-- START TEXT EXTRACT --

It's a bit cold in this country!
Yes, we're back, after a real treat of a Valentines day (24 hours on buses, then arriving in KL at 4am), some last minute bargain hunting (Genuine Rolex??) and finally a 14 hour Air Asia flight. It's funny how 14 hours now seems like a fairly short journey. We arrived to Stansted at 3.30pm on Wednesday, very kindly met by my Dad, who then spent the next half an hour hunting for his car in the car park... My car is very poorly, we have no money and have plans to spend the whole week unpacking boxes. Was it worth it?
YES!
An edited version of this, along with photos, will hopefully be made into a book in the near future. Watch this space!
Monday, 21 February 2011
Monday, 14 February 2011
The end is nigh...
It seems somehow an appropriate way to end our trip to be sitting in a 24 hour internet cafe at 4.30 am, having been travelling for nearly 24 hours (through Valentines day) to get to Kuala Lumpur. At least it reminds me that I am probably ready for a break from this travelling malarky. It's easy to forget when lying on another beach in Thailand, but it's time to go home. At least for a while! So, a day to spend here and then it's off in the morning, flying at 9.30am. I'm excited, happy to be seeing family and friends, happy that I can eat cheese, drink wine and have a bath (possibly at the same time). On the other hand, I'm apprehensive about the weather (I start shivery at approximately 20 degrees), not quite sure I want to do any work and, well, can't believe the year is just about over. The last few days in Koh Samui have been a good way to end our trip. Very touristy, very busy, but lovely weather, lovely beaches, good food and plenty of shopping to stock up on last minute souvenirs and presents. We've both got the tans to a jealousy inducing level, although Kev's thighs are perhaps verging a little on the red side - but hey, who's going to see them in winter? So that's very nearly it. One more entry to come - the journey home and perhaps a little 'highlights of the trip' to finish on. Which probably won't include sitting in an internet cafe at 5am in KL.
Wednesday, 9 February 2011
Koh Pha Ngan/Koh Tao
After a few days in the hustle and bustle of KL, we flew into Thailand to make our way to the Gulf coast islands. Flying didn't actually save much time, as we still had quite a bit to go on the bus, and a night in Surathani, but it did mean we would be allowed to stay in Thailand for a month rather than 2 weeks given overland.

-- END TEXT EXTRACT --

__WRITTEN EXERCISE A__
From the rows, reproduce the lines between the one holding "Given: Click the Quick" and the one holding "should pyautogui.click(x=47, y=359).", inclusive.
The travel blog above and the rows that come after it are unrelated.

-- START ENTRIES --

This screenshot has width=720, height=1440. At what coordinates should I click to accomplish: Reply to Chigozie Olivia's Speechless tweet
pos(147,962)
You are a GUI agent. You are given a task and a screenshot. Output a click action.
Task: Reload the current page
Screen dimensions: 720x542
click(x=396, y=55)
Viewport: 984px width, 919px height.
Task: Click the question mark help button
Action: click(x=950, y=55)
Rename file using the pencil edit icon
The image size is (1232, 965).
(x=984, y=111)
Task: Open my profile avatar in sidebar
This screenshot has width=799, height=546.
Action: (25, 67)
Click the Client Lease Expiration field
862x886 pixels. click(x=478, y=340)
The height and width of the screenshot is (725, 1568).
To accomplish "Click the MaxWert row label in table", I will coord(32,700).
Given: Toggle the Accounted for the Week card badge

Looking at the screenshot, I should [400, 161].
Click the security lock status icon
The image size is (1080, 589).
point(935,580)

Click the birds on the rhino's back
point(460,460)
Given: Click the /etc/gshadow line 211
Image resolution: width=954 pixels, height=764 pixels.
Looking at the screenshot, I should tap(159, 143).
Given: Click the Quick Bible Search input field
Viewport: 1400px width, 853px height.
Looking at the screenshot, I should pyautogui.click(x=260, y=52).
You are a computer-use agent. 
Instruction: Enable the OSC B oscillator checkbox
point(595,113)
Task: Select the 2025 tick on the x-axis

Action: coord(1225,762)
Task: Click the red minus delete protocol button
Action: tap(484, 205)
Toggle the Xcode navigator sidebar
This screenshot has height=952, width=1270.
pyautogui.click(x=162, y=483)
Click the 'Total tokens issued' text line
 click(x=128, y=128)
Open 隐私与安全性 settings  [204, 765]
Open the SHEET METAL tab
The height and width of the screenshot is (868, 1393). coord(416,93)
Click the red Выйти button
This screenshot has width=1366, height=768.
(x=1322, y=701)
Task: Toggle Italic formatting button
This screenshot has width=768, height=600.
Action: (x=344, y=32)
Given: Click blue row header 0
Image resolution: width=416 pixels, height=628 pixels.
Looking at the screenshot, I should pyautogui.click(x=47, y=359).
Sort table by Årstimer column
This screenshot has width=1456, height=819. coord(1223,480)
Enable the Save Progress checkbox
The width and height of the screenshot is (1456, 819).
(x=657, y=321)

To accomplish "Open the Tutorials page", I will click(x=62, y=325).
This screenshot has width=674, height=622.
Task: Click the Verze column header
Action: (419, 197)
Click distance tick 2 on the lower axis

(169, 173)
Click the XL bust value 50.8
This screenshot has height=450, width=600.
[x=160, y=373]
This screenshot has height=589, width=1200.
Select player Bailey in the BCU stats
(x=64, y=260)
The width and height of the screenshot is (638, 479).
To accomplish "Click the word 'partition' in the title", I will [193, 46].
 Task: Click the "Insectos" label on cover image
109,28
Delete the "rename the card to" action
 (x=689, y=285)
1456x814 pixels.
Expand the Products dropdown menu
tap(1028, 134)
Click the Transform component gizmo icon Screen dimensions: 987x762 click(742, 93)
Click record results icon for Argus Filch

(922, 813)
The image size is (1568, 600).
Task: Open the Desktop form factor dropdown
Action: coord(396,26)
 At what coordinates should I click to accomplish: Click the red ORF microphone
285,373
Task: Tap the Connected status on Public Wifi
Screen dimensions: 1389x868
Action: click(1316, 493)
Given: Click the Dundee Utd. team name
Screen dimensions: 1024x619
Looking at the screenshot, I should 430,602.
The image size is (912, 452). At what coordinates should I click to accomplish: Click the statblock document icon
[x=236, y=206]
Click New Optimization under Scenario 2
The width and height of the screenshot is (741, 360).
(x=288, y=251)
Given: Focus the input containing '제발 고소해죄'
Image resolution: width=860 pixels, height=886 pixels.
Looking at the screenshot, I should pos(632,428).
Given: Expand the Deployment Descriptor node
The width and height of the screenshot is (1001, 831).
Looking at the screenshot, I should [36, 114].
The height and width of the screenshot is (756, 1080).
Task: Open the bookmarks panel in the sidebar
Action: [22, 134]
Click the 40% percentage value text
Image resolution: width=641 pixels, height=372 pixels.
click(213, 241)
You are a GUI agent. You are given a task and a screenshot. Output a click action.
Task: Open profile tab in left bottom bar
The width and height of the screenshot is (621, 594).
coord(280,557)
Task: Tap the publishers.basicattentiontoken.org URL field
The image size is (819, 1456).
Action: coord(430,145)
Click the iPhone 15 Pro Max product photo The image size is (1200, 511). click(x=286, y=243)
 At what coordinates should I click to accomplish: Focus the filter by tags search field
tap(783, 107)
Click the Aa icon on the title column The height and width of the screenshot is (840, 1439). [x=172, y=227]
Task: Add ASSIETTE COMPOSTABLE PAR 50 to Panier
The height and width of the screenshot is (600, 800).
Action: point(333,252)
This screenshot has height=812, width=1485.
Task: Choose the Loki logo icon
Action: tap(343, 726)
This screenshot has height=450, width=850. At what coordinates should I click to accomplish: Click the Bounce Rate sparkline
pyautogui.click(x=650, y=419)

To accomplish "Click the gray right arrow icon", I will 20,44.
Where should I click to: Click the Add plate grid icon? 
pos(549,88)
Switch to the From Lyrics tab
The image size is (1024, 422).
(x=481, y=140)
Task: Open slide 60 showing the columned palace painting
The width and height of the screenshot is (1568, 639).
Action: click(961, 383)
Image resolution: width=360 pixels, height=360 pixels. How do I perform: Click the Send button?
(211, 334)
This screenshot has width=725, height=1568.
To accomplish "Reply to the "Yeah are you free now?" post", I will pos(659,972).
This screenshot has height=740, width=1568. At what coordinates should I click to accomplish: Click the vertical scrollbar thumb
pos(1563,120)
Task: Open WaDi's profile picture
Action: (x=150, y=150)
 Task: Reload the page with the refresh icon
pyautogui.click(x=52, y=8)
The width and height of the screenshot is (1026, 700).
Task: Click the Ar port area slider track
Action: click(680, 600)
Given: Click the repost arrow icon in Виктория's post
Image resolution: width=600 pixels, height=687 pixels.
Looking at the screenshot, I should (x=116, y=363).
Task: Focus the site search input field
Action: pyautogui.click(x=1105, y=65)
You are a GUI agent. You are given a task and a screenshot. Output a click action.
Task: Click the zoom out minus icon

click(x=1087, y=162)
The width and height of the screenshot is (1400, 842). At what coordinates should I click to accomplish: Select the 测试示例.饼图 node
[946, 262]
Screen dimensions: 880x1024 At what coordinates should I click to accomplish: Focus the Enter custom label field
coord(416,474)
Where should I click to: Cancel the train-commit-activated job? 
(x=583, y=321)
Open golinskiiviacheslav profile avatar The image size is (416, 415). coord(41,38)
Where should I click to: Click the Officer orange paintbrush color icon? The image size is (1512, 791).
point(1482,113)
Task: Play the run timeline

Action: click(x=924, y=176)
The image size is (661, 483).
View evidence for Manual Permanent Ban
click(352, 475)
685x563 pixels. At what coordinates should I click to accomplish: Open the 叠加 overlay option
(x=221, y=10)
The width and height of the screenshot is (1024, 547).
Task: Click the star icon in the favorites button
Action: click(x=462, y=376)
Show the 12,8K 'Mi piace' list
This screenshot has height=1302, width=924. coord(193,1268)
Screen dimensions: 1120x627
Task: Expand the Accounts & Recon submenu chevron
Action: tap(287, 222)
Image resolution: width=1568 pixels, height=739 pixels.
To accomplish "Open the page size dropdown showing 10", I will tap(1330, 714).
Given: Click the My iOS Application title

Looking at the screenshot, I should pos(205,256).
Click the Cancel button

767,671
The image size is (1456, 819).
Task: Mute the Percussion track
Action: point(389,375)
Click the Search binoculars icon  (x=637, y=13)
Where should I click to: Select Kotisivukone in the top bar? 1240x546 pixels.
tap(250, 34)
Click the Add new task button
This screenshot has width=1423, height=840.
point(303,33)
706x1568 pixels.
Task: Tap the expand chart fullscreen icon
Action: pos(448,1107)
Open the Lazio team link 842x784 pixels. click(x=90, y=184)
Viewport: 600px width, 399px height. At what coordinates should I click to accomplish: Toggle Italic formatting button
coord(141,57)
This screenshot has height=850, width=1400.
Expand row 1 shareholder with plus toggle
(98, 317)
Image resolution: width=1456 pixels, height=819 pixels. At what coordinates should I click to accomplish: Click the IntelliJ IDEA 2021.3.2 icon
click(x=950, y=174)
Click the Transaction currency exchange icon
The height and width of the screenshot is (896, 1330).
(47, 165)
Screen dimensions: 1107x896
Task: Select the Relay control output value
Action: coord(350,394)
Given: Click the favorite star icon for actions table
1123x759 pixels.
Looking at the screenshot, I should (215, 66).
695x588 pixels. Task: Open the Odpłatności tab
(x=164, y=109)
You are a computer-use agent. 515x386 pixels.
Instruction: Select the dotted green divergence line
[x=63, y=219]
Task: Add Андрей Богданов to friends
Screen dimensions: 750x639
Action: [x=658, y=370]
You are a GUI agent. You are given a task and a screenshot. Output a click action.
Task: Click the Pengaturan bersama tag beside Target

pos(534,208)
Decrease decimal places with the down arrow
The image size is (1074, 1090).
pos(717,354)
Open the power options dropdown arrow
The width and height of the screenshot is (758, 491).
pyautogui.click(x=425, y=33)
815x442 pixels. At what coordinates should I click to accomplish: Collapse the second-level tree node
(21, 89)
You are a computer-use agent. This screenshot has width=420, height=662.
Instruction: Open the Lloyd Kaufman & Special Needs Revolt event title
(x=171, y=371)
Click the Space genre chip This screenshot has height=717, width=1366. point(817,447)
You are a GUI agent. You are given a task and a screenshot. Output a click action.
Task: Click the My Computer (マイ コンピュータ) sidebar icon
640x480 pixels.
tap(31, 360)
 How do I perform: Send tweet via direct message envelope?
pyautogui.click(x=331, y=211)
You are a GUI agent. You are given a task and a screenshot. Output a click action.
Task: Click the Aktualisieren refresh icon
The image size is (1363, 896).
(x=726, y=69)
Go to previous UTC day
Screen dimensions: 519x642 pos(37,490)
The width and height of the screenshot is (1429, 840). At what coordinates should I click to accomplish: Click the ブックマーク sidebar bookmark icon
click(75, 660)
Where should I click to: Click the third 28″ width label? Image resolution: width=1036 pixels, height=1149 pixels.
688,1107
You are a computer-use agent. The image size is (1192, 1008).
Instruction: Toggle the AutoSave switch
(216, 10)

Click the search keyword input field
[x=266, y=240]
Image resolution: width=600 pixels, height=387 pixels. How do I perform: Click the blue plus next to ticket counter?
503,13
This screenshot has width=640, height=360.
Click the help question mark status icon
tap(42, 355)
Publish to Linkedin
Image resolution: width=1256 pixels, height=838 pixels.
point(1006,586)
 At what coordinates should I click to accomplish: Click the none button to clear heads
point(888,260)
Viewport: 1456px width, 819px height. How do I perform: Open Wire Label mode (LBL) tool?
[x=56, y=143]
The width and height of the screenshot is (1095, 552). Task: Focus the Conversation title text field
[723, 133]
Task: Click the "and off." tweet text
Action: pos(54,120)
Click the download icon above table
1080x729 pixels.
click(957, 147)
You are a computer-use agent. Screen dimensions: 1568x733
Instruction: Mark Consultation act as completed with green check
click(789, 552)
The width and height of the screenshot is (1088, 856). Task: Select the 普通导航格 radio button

-- END ENTRIES --

__WRITTEN EXERCISE B__
Carry on the travel blog about the trip through Malaysia and Thailand, starting right after its final sentence.

__TASK RESULT A__
Given: Click the Quick Bible Search input field
Viewport: 1400px width, 853px height.
Looking at the screenshot, I should pyautogui.click(x=260, y=52).
You are a computer-use agent. 
Instruction: Enable the OSC B oscillator checkbox
point(595,113)
Task: Select the 2025 tick on the x-axis

Action: coord(1225,762)
Task: Click the red minus delete protocol button
Action: tap(484, 205)
Toggle the Xcode navigator sidebar
This screenshot has height=952, width=1270.
pyautogui.click(x=162, y=483)
Click the 'Total tokens issued' text line
 click(x=128, y=128)
Open 隐私与安全性 settings  [204, 765]
Open the SHEET METAL tab
The height and width of the screenshot is (868, 1393). coord(416,93)
Click the red Выйти button
This screenshot has width=1366, height=768.
(x=1322, y=701)
Task: Toggle Italic formatting button
This screenshot has width=768, height=600.
Action: (x=344, y=32)
Given: Click blue row header 0
Image resolution: width=416 pixels, height=628 pixels.
Looking at the screenshot, I should pyautogui.click(x=47, y=359).

__TASK RESULT B__
After some debate, we decided to make Koh Pha Ngan our first stop, and then take the rest of the remaining not-quite-three-weeks as it came. The boat ride over was interesting, involving 3 buses and a boat before we actually got there. When we arrived, it was pouring with rain and my first impression of the island was a crowd of miserable looking foreigners huddling under rain macs waiting to leave. We wondered if we'd chosen the wrong coast... Still, even in the rain it was easy to see the appeal of Koh Pha Ngan - amazing scenery with panoramic views over cliff tops at almost every turn in the road. We ended up renting our own beach bungalow, 10 metres to the sea with good views. And our own little porch with hammocks which was my favourite part. Well, I say that, my favourite part was actually the very cute pug living there. I now want a pug as well as an orangutan. Speaking of which, we now have a new addition to the family - my mum has adopted an orangutan!
The week and a bit we spent on Koh Phan Ngan was very mixed weather-wise - we had a few lovely days, but far too many rainy/cloudy days which was a shame, but we did get out on a motorbike quite a few days so got to see a fair bit of the island. As I said, it really is beautiful, although some of the roads are a little steep for a not very good little scooter to cope with! Other than that, we did a bit of lazing on the beach, some swimming in the clear waters, and spent a lot of time trying to decide if we should do our Advanced Open Water diving course. In the end we decided we should, and so booked a boat ticket over to Koh Tao, well known for its cheap diving. And it turned out to be where the sunshine was at as well.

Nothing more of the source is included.